2015 verabschiedeten alle 193 Mitgliedsstaaten der UNO auf ihrem Nachhaltigkeitsgipfel in New York die Agenda 2030 für nachhaltige Entwicklung. Kernstück sind die 17 Nachhaltigkeitsziele oder «Sustainable Development Goals» (SDGs), wie man sie auf Englisch nennt. Diese beinhalten insgesamt 169 Unterziele, welche bis 2030 erreicht werden sollen.

Nachhaltigkeit bezieht sich dabei nicht nur auf Umweltthemen, sondern auf alle drei Dimensionen der Nachhaltigkeit: ökologische, gesellschaftliche und ökonomische Nachhaltigkeit. Die ökologische Nachhaltigkeit fordert einen schonenden Umgang mit der Natur. Dazu gehören insbesondere Klimaschutz, der Erhalt der Biodiversität und die nachhaltige Nutzung natürlicher Ressourcen. Die gesellschaftliche Nachhaltigkeit zielt darauf ab, allen Menschen ein selbstbestimmtes Leben und gesellschaftliche Teilhabe zu ermöglichen. Zentrale Themen sind Zugang zu Bildung, Gesundheitsversorgung, Chancengleichheit, Armutsbekämpfung und soziale Sicherheit, um langfristige gesellschaftliche Stabilität zu sichern. Die ökonomische Dimension schliesslich soll die wirtschaftlichen Grundlagen künftigen Wohlstands sichern. Im Mittelpunkt stehen produktive Investitionen, solide öffentliche Finanzen und der effiziente Einsatz von Arbeit, Kapital und natürlichen Ressourcen.

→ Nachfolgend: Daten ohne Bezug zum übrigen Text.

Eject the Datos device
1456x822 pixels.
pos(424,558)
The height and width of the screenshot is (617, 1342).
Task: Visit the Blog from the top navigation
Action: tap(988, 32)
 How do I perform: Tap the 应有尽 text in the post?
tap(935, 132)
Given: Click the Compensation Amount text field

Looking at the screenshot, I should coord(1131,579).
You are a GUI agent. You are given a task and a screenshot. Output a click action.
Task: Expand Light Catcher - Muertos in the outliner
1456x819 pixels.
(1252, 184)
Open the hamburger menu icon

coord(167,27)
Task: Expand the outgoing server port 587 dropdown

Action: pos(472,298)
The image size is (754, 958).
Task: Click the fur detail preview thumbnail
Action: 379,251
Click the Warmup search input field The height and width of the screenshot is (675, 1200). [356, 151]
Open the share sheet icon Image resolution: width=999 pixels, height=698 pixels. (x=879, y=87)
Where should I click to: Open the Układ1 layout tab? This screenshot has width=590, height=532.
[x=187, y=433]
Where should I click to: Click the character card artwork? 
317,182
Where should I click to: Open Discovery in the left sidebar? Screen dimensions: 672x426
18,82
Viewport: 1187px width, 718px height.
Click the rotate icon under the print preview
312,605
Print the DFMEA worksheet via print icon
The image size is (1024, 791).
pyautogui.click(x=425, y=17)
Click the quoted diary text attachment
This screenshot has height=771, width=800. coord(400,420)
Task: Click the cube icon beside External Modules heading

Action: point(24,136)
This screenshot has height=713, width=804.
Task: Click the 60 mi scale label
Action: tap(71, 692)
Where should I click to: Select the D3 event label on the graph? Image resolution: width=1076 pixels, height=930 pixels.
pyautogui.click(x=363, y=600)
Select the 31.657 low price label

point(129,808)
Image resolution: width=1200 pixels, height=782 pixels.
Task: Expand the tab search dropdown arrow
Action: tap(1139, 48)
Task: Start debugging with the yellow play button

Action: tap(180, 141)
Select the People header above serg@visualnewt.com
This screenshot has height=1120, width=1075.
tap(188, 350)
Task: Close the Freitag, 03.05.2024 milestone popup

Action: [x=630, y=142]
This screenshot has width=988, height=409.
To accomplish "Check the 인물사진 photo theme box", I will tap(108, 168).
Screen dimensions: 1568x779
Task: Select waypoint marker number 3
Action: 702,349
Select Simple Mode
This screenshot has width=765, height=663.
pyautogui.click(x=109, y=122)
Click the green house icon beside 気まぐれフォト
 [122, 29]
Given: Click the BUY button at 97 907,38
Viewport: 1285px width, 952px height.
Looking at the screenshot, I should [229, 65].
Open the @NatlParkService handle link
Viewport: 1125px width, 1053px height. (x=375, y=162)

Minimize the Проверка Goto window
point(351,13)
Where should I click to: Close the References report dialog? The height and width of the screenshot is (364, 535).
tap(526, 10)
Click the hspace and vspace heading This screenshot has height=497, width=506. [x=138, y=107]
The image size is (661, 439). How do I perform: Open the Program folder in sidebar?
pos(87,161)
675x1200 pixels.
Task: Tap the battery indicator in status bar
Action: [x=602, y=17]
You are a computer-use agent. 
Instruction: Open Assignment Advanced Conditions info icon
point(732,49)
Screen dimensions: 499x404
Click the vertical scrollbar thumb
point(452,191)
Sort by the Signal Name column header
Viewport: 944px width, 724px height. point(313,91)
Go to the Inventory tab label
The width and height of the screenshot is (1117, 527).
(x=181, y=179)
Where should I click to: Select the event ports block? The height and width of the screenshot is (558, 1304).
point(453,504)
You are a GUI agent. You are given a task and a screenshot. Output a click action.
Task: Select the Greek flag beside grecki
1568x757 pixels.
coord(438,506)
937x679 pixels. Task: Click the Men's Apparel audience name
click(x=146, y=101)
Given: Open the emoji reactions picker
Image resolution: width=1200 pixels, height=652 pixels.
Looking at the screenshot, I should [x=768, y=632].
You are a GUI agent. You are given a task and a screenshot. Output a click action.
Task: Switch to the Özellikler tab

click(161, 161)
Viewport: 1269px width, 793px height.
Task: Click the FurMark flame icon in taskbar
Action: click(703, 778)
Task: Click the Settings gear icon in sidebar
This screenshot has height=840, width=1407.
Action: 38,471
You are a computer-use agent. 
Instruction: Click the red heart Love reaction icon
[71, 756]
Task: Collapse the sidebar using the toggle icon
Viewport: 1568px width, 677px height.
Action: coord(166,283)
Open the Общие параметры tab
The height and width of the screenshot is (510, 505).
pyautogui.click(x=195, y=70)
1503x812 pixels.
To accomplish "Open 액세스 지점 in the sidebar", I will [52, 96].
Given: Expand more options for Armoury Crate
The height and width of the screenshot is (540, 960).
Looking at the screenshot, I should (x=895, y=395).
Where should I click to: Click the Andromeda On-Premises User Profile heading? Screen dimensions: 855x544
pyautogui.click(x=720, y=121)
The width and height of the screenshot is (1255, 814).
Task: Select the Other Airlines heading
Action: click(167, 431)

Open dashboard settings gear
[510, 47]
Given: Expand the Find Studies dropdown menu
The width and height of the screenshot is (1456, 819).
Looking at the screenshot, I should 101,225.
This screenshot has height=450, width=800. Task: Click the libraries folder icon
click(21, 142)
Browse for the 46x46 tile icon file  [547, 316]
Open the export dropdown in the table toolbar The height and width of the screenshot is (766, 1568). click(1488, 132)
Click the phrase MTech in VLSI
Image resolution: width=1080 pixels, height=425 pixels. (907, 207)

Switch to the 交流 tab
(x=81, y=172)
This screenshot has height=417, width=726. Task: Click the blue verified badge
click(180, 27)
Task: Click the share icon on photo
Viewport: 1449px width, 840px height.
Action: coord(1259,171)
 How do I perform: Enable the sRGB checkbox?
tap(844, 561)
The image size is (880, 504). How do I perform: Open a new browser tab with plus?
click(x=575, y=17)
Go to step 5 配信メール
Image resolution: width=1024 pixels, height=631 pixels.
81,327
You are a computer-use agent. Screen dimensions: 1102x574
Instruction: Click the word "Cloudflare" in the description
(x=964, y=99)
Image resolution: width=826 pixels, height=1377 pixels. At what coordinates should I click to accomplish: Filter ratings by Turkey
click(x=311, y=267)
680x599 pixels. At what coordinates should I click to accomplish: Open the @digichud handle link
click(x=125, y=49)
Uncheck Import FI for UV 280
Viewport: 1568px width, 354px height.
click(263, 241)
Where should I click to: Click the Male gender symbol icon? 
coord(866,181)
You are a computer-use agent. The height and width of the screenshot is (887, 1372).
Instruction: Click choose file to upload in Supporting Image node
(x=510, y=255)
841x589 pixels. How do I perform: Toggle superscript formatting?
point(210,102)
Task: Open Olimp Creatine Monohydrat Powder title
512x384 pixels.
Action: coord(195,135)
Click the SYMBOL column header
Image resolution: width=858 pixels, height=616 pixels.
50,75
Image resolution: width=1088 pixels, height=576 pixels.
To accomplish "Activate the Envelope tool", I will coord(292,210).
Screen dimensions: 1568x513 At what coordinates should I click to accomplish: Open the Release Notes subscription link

Die Schweiz hat für die nationale Umsetzung der Agenda 2030 im Jahr 2021 ihre aktualisierte Strategie Nachhaltige Entwicklung 2030 (SNE 2030) verabschiedet. Die SNE 2030 bündelt die drei Nachhaltigkeitsdimensionen in drei Schwerpunkten: nachhaltiger Konsum und nachhaltige Produktion; Klima, Energie und Biodiversität; sowie Chancengleichheit und sozialer Zusammenhalt.

Der grosse Irrtum

Nachhaltigkeit im Allgemeinen und die Agenda 2030 im Speziellen werden häufig als gesellschafts- und umweltpolitisches Projekt verstanden, das Wirtschaft, Umwelt und Gesellschaft in Einklang bringen soll. Dahinter steht die verbreitete Vorstellung, wirtschaftliche Interessen stünden im Widerspruch zu ökologischen und sozialen Zielen. Wenn zum Beispiel über strengere Klimaziele diskutiert wird, lautet ein häufiges Argument, dass dies zwar gut sei für das Klima, aber schlecht für die Wirtschaft.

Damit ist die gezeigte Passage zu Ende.